Die Vergünstigungen können wie folgt zusammengefasst werden:
Diese Vergünstigungen setzen voraus:
1. Die Gründung von einem bis fünf Vollzeit-Arbeitsplätzen während der ersten 6 Monate und die Vornahme einer Investition in Höhe von mindestens € 75.000 während der ersten zwei Jahre oder
2. Die Gründung von sechs oder mehr Vollzeit-Arbeitsplätzen während der ersten sechs Monate.
Darauf hinzuweisen ist, dass die Arbeitnehmer auf Madeira ansässig sein müssen. Die Anstellung eines Geschäftsführers bzw.
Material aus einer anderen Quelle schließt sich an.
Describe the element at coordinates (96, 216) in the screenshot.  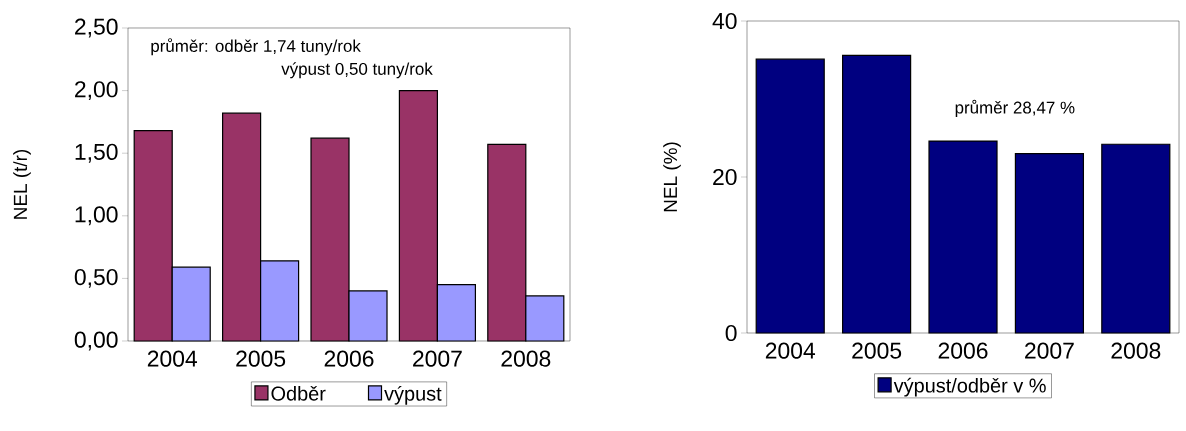
I see `y-tick-label: 1,00` at that location.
Vorstandsmitglieds, der auf der Insel ansässig ist, erfüllt bereits die Voraussetzung der Gründung eines Arbeitsplatzes. Die Investition der genannten € 75.000 muss hingegen nicht Vermögenswerte betreffen, die einen Bezug zu Madeira haben. Oftmals wird allerdings eine Immobilie auf Madeira erworben. Bei dieser Immobilie muss es sich nicht um ein Gewerbeobjekt handeln. Vielmehr kann es sich um eine Wohnimmobilie handeln, die vom Unter-nehmensinhaber während seiner Madeira-Aufenthalte genutzt wird.
Ferner unterliegen die aufgezeigten Vergünstigungen gestaffelten Umsatzgrenzen, die je nach Anzahl der geschaffenen Arbeitsplätze variieren sowie folgende jährliche Grenzen:
1) 20,1 % an erhaltener Brutto-Mehrwertsteuer im Jahr oder
2) 30,1 % der eingegangen Kosten mit Arbeitnehmern im Jahr oder
3) 15,1 % des jährlichen Geschäftsvolumens
Die Sonderwirtschaftszone Madeira sieht auch noch andere attraktive Vergünstigungen u. a. für Reedereien und sogenannte Trusts vor. Lassen Sie sich beraten. Die Gründung des Unternehmens auf Madeira setzt keine persönliche Anwesenheit voraus, da hierfür eine Vollmacht erteilt werden kann. Gerade in Zeiten der Pandemie ist das eine praktische Lösung.